When you grind and tamp you have 2 variables to control and can then start to see different extraction results.


----------



## FurryCup (Jun 10, 2010)

Hi, how are you measuring your tamping pressure? I have a Espro tamper which measures the tamp pressure to 30lb. The first time I used it I was amazed how light 30lb actually is! I had been tamping much heavier than 30lb (I would forget 40lb). You can measure 30lb of pressure by tamping on a set of bathroom scales. I would take a guess and say you are tamping much harder than the 30lb you are aiming for. As you cannot adjust your grind just go for a 25-29 sec pour time for a double espresso and don't concentrate too much on tamping at 30lb until you are able to adjust your grind with the new grinder that will soon be on your shopping list!


----------



## gihe (Jul 22, 2010)

Hi. After a bit of experimentation, here's what I've found.

I was originally using about 14-15g of coffee and tamping very lightly (about 1 or 2lb of pressure). Even at this low pressure, the coffee doesn't fall out of the portafilter when inverted. The resulting brew is strong with a reasonable crema but bitter.

I then tried a firmer tamp (using bathroom scales to get to around 18lbs) and the same amount of coffee. This time the brew was smoother and less strong - more like an Americano flavour-wise - and with less crema.

Finally I tried a 30lb tamp (or rather I managed about 23lbs - just impossible to go any higher with that pre-suppled plastic tamper) and the brew was slightly smoother again but with even less crema - just a thin layer on top, which disappeared a couple of minutes later.

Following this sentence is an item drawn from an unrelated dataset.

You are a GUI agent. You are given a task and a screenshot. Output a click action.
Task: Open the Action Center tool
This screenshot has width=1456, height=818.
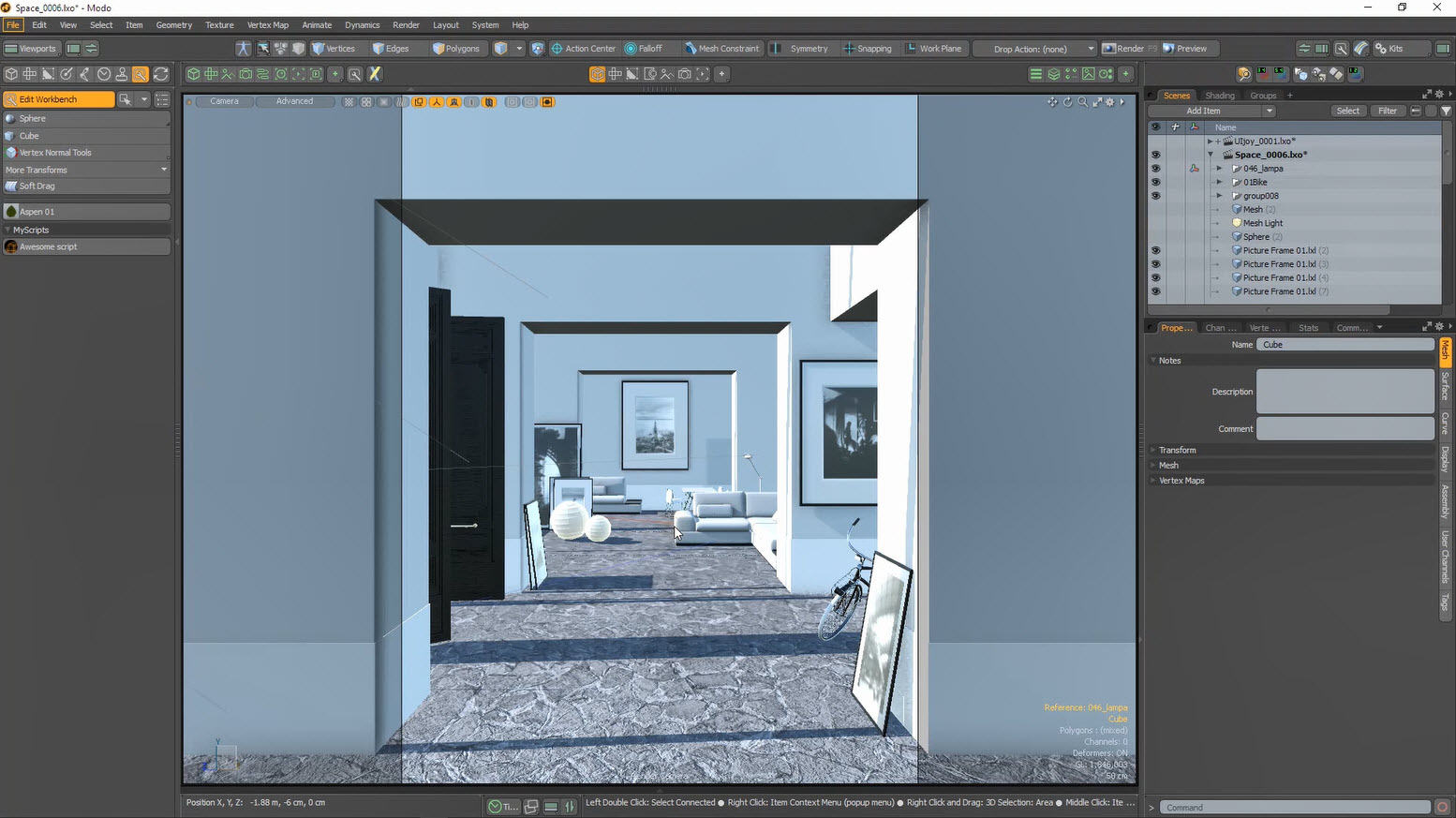[583, 49]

Point to note - as the pressure increased, there was more water standing on top of the puck after the shot.

I think the times when the machine didn't do anything was when I had over-filled and levelled off (so, yes, too much coffee).

So - what can I infer from all this? Is it the pump or something else?


----------



## gihe (Jul 22, 2010)

Just to add - I did all the tests with exactly 15g of coffee


----------



## Glenn (Jun 14, 2008)

Where are you based? If you are anywhere near where I will be I'd be happy to pop in and take a look (and share a coffee or two)


----------



## gihe (Jul 22, 2010)

Glenn said:


> Where are you based? If you are anywhere near where I will be I'd be happy to pop in and take a look (and share a coffee or two)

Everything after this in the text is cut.